[Collected data]
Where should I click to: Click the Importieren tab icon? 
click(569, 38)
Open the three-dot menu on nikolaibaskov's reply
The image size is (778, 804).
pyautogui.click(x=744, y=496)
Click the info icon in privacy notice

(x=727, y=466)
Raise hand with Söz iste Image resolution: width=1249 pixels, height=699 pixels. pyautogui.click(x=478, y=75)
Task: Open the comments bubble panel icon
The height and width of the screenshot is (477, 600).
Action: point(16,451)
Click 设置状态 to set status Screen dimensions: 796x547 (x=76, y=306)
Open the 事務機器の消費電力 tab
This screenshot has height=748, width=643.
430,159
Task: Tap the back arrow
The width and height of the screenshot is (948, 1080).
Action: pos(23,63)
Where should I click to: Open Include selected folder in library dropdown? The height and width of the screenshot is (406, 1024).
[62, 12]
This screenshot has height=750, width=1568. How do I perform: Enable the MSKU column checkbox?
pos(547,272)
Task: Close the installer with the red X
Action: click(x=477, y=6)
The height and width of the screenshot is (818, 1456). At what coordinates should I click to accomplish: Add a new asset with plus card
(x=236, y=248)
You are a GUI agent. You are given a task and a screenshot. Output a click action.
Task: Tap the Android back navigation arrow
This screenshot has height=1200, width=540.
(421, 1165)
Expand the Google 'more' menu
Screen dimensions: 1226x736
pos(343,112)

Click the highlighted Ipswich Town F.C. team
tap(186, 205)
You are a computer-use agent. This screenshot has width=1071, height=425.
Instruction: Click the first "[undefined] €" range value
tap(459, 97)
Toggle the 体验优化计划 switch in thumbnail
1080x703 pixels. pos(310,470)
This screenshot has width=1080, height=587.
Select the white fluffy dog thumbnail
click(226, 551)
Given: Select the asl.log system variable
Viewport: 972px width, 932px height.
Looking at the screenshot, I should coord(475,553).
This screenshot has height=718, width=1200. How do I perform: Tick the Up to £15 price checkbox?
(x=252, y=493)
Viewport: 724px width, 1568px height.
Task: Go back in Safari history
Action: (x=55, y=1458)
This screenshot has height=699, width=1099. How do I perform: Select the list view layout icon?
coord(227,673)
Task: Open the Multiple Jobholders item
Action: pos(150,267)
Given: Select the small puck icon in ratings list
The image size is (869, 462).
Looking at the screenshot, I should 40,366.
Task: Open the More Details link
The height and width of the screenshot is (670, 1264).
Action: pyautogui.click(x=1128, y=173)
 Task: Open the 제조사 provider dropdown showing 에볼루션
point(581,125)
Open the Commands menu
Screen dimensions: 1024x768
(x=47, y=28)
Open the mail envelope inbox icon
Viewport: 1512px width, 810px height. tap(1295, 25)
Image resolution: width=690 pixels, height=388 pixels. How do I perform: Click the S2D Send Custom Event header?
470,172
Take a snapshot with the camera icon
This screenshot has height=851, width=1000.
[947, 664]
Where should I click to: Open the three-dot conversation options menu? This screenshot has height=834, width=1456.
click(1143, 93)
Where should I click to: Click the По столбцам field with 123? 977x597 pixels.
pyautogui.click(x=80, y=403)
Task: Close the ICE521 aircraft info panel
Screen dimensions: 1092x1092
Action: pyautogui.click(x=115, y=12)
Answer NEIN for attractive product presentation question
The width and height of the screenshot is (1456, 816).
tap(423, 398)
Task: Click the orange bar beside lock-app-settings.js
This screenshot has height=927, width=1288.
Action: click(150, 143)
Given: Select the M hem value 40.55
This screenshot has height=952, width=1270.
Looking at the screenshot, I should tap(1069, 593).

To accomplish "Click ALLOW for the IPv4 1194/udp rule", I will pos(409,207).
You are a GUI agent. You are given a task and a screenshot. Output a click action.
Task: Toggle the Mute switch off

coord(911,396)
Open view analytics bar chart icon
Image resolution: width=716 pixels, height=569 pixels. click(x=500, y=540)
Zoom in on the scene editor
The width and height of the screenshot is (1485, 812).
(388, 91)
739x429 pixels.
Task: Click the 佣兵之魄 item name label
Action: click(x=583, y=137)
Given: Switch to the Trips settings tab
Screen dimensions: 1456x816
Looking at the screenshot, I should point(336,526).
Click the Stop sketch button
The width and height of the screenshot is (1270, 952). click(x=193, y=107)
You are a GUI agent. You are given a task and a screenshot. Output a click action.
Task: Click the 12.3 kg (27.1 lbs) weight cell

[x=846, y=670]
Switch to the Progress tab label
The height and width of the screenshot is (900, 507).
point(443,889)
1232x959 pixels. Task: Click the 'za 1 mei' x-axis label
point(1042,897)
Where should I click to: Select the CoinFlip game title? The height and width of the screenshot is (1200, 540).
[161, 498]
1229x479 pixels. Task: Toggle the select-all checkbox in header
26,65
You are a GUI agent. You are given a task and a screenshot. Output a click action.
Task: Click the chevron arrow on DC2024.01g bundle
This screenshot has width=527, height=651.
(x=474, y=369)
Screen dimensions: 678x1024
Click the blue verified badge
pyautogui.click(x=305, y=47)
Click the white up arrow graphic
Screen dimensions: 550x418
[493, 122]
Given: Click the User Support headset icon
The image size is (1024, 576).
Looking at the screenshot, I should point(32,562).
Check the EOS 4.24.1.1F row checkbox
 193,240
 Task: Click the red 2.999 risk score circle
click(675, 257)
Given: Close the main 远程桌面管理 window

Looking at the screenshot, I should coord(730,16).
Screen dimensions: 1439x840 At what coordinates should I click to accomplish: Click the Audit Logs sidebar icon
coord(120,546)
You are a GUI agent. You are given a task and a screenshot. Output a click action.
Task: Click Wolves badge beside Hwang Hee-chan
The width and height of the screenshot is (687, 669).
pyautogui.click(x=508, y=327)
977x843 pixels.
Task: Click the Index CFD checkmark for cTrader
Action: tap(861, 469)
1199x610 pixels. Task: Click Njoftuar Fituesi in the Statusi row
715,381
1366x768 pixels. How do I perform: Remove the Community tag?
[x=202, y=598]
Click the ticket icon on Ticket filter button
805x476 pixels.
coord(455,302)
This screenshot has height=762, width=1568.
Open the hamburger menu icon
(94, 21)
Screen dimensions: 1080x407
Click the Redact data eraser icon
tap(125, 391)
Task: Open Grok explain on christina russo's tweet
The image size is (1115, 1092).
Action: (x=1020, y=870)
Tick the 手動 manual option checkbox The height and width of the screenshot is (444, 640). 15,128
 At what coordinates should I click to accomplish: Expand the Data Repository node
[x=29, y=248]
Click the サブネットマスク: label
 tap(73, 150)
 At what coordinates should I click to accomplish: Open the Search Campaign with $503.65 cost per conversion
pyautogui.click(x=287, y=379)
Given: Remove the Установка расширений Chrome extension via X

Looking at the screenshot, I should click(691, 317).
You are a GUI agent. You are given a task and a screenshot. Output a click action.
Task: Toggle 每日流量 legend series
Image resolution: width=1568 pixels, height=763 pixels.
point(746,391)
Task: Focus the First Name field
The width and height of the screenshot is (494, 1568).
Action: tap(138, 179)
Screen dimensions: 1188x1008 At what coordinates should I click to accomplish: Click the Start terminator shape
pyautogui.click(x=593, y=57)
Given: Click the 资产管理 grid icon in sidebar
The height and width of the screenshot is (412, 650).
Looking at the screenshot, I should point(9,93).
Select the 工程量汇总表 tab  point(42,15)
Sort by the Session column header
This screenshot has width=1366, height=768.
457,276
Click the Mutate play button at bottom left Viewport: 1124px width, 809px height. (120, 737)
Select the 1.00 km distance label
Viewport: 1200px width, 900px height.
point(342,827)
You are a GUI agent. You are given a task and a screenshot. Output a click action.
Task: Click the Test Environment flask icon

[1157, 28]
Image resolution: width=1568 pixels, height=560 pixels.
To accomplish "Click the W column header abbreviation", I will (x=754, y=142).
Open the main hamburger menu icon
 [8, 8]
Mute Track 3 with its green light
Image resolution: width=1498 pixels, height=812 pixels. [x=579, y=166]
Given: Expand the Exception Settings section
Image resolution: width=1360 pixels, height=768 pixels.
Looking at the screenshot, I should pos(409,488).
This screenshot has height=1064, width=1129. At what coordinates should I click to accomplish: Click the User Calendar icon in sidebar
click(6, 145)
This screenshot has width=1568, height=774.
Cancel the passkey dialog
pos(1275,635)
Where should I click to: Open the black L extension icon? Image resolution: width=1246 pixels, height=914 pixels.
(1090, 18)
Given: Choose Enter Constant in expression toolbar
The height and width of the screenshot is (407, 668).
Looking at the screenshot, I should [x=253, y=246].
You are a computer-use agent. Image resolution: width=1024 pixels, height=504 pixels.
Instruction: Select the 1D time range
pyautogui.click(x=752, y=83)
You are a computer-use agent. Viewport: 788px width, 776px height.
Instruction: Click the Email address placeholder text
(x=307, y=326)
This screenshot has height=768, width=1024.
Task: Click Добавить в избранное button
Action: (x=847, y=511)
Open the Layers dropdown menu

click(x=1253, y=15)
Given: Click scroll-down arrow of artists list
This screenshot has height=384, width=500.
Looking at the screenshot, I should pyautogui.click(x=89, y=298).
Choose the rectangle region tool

EXERCISE AIM:
Your answer should consist of all lines above that include the string "Choose".

ANSWER SECTION:
Given: Choose Enter Constant in expression toolbar
Choose the rectangle region tool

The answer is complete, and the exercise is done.